Sam Lewitt is an artist based in New York, USA.
His selected institutional solo exhibitions include: Swiss Institute, New York (2016), Kunsthalle Basel (2016) and The Wattis Institute for Contemporary Art, San Francisco (2015). Selected group exhibitions include Other Mechanisms, Secession, Vienna (2018), Crash Test, La Panacée, Montpellier (2018), the 57th Venice Biennale, Venice (2017), A Slow Succession with Many Interruptions, San Francisco Museum of Modern Art, San Francisco (2016), Nature after Nature at Fridericianum, Kassel (2014), and Materials and Money and Crisis, MUMOK, Vienna (2013) and the Whitney Biennial (2012).

Attilia Fattori Franchini

Attilia Fattori Franchini is an independent curator and writer based in London. She is co-founder of the not for profit platforms bubblebyte.org and Opening Times and contributes critical essays and reviews to international publications. Fattori Franchini is currently working on Curva Blu, a residency project in Favignana, Sicily; the curated_by Festival in Vienna, 2018 and will direct the next edition of the Termoli Art Prize, Italy.
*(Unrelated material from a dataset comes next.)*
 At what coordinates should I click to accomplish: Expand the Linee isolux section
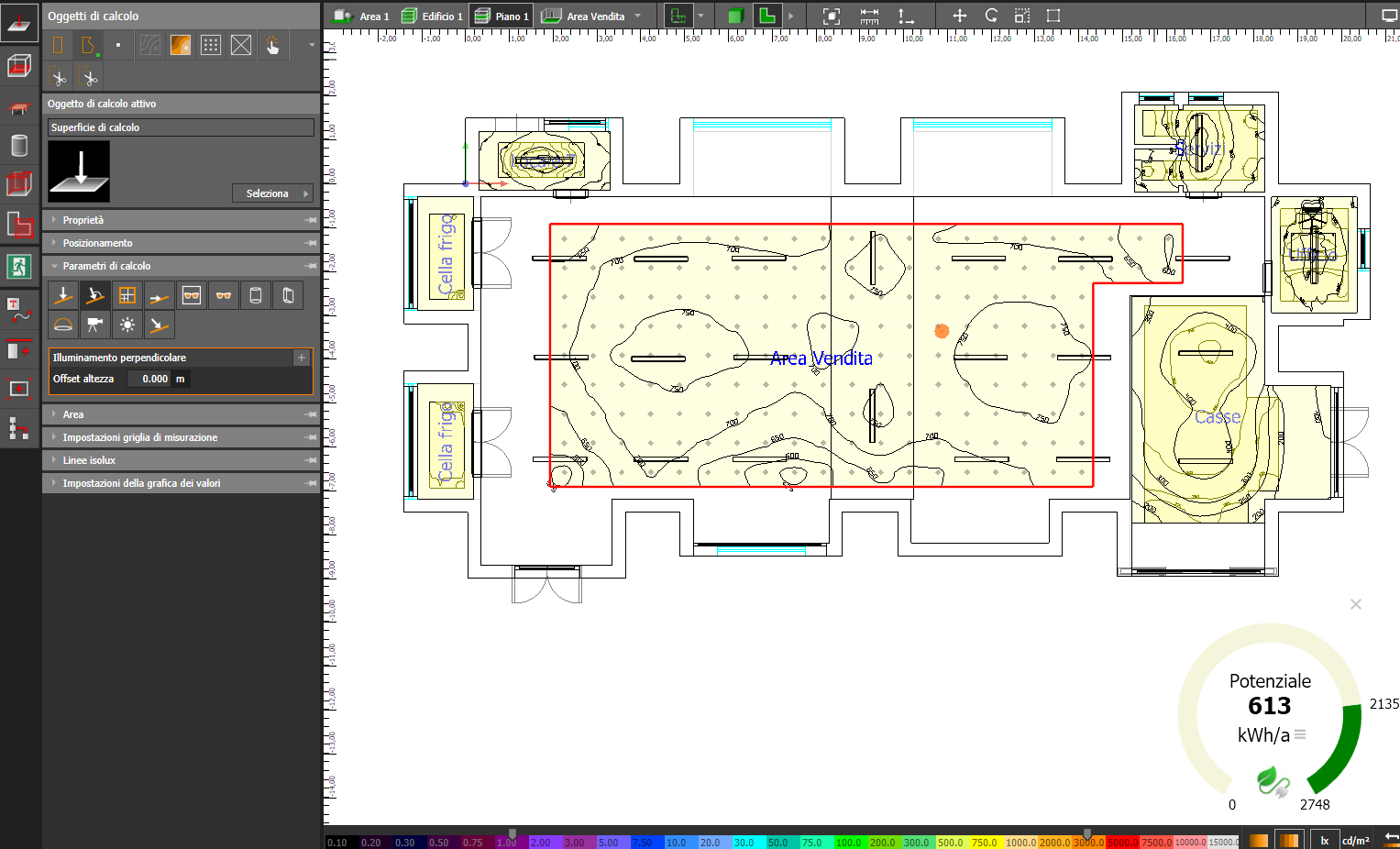[89, 460]
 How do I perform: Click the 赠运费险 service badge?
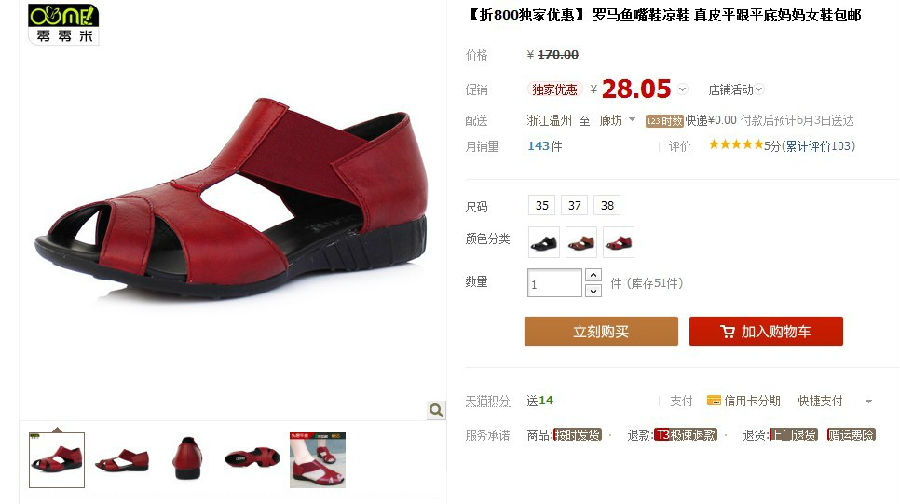[x=851, y=435]
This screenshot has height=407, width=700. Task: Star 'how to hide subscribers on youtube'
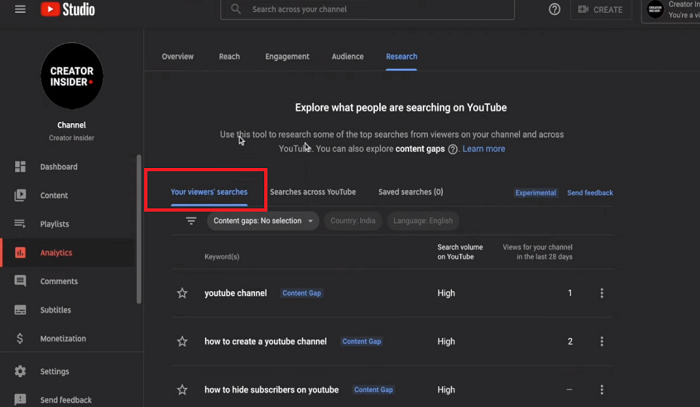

Recent projects include: Red Lake at Point Centre for Contemporary Art, Nicosia, (CY), 2018; the Emergent section of miart, 2018; ARS17+ at Kiasma, Museum of Contemporary Art, Helsinki, 2017; Céu Torto, BFA, São Paulo, BR, 2017; Dawning, Mexico City, MX, 2017; Europa and the Bull, LambdaLambdaLambda, Pristina, KO, 2016; Oa4s, Temra and David in 4 parts, Sorbus, Helsinki, 2016; Yves Scherer, Snow White and The Huntsman, Mexico City, 2016; Bold Tendencies 2015, London.